# My First post: Job and salary related question



## Rockstar_DP (Aug 10, 2015)

Hello All,

This is my first post on this thread. I came across this thread 2 days ago and was prowling in the Dubai forum gathering information about jobs and salary. Even-tough there is a separate thread for salary and job I was not sure if I can add my post to that thread.

Moving onto my story:
From India, living in Europe now (study and work :juggle and am planning to move to Dubai for job since I love that place (used to live there during my school days).

I am not sure how much salary to ask since it is a totally different market and I heard that country of origin also has some advantages and disadvantages.

My history: 

3 years as consultant in an MNC in India (IT sector).
1 Year as Business developer and CEO in my startup company (Internet based) which got acquired by another company.
2.5 months as business development consultant and then 8 months as business development manager in a retail company in Europe.

----My most recent salary was € 98,000 (AED 395,507) per annum.
(Also I did my full time MBA in Europe, waiting to get my graduation certificate in September of 2016)

I am planning to come to Dubai and continue in the same line as either business development manager:fingerscrossed:. But I am not sure about the salary, can I expect the same or higher and how hard is it going to be for my profile. Knowing this would help me :boxing: better when it comes to discuss numbers.


It would be really great if someone can shed some light on this.

Apologies for the long post. And thanks in advance for your reply.

# SUPPLIED INFORMATION
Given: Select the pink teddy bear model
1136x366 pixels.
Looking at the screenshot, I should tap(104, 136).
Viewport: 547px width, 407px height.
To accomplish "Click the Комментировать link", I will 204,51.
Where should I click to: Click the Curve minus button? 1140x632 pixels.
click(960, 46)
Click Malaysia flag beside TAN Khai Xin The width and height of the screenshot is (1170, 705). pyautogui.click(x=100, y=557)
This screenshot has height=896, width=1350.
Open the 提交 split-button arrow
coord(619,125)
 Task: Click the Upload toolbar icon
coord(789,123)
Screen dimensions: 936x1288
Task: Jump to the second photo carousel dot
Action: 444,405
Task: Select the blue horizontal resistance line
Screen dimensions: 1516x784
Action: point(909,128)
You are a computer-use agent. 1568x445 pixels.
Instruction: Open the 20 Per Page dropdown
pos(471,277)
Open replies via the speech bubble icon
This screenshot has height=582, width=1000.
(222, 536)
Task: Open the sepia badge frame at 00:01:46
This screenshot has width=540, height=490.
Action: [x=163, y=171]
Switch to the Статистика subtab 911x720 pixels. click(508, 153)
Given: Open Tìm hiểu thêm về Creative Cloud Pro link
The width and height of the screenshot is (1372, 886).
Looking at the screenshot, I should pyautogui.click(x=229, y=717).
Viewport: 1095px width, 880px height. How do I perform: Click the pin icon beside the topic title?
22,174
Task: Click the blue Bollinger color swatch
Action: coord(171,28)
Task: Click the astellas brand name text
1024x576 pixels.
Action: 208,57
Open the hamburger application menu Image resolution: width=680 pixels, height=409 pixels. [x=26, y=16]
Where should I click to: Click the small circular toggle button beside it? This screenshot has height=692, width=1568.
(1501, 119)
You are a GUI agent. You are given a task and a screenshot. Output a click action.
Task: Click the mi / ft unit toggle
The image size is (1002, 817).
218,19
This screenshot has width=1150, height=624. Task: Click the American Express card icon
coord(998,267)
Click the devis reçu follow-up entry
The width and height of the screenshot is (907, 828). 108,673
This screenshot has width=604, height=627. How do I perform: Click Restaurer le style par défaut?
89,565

# EXERCISE
Can you retype everything in the Dubai salary post from "(Also I did" down to "to discuss numbers."? You won't need the lines for this.

# WRITTEN ANSWER
(Also I did my full time MBA in Europe, waiting to get my graduation certificate in September of 2016)

I am planning to come to Dubai and continue in the same line as either business development manager:fingerscrossed:. But I am not sure about the salary, can I expect the same or higher and how hard is it going to be for my profile. Knowing this would help me :boxing: better when it comes to discuss numbers.